What had happened by 1975, however, was that further dithering was no longer politically possible.

Federal courts were compelling states to address the issue, disabled children’s parents and advocates were becoming politically formidable, and everyone in Congress — especially following the seamy Watergate revelations of 1974 — was eager to appear before voters as high-minded and compassionate.

Yet the fact remained that the “Education for All Handicapped Children Act,” as the law was known at the time, was largely untested and experimental.

President Gerald Ford cogently raised that point, noting in his 1975 signing statement that “this bill promises more than the federal government can deliver, and its good intentions could be thwarted by the many unwise provisions it contains.”

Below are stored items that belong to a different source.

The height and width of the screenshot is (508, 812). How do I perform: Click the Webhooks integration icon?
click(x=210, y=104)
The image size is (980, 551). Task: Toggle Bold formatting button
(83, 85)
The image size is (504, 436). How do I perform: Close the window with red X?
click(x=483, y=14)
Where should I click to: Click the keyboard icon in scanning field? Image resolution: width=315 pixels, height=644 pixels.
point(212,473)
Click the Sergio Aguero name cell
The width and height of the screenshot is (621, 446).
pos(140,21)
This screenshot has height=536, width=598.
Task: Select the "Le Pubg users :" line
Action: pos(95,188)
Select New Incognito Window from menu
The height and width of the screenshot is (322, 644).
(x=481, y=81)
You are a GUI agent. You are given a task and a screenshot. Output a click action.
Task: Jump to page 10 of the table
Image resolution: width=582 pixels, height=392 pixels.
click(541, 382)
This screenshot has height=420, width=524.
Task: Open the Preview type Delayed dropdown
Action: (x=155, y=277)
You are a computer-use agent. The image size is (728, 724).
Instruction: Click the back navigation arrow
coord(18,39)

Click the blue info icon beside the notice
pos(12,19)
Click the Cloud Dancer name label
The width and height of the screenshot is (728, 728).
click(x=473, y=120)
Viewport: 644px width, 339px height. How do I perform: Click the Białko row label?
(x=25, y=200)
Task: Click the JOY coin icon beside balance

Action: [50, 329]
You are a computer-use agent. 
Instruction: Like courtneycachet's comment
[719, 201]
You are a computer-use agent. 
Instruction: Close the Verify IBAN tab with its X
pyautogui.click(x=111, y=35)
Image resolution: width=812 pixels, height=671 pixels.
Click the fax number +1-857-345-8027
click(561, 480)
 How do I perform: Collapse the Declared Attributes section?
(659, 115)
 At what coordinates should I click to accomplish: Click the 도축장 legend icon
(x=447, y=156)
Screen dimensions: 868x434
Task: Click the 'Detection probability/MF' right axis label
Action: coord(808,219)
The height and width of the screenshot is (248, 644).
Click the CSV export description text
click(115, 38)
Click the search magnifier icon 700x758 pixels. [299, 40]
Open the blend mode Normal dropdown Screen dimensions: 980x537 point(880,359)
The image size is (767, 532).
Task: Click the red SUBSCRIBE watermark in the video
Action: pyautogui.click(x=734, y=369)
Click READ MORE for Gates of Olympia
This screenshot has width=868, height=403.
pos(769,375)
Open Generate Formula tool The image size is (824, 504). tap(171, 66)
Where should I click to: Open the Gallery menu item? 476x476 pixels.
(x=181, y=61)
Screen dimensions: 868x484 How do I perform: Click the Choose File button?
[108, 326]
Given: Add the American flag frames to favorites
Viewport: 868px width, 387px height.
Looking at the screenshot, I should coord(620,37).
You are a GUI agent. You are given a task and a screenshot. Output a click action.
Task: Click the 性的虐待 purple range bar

He pledged to administratively address some of those problems by the launch date of 1977. Other problems in the law, however, were beyond any administrative fix.

IDEA and ‘the swamp’

In important respects, the law was effectively a bait and switch: Congress pledged to pay as much as 40 percent of the extra costs of the law’s new special-education mandates, but has never neared that mark. Yet the requirements of the law, as strictly interpreted by courts, can be extremely costly.

So, for all practical purposes, the law soon turned out to be a costly unfunded mandate that Congress had imposed on states and school districts.

It is true that, technically, states can decline the less-than-adequate federal money, and so escape the federal regulatory requirements. Indeed, New Mexico initially did this when IDEA’s precursor was passed, only to reverse that decision in 1984.

Yet few politicians want to risk discovering themselves on the defensive against angry parents or against the easy accusations that other politicians could level at them — such as being “woefully deficient in humanity,” and “hostile to children with disabilities,” etc.

Thus drafters of the law were most likely quite aware that, tactically, they already had their fellow politicians across the country cornered.

Decades later, little has changed. Getting politicians to address the many problems the decades have revealed with IDEA is difficult. Although most politicians find it easy to give lip service to reform, most find uninviting the potential furor they might face, wading into the fray.

The result, acknowledged Chester E. Finn, Jr., president of the Thomas B. Fordham Institute, is that “America’s approach to the education of children with disabilities is antiquated, costly, and ineffective.”

“Special education” as we know it is broken — and repainting the surface won’t repair it. It cries out for a radical overhaul. Far too many children emerge from our special-ed system without the skills, knowledge, and competencies that they need for a successful life that fully capitalizes on their abilities. This ineffectual system is also very, very expensive. Yet for a host of reasons — inertia, timidity, political gridlock, fear of litigation, fear of interest groups, ignorance, lack of imagination, and so on — neither our education leaders nor our policy leaders have shown any inclination to modernize it.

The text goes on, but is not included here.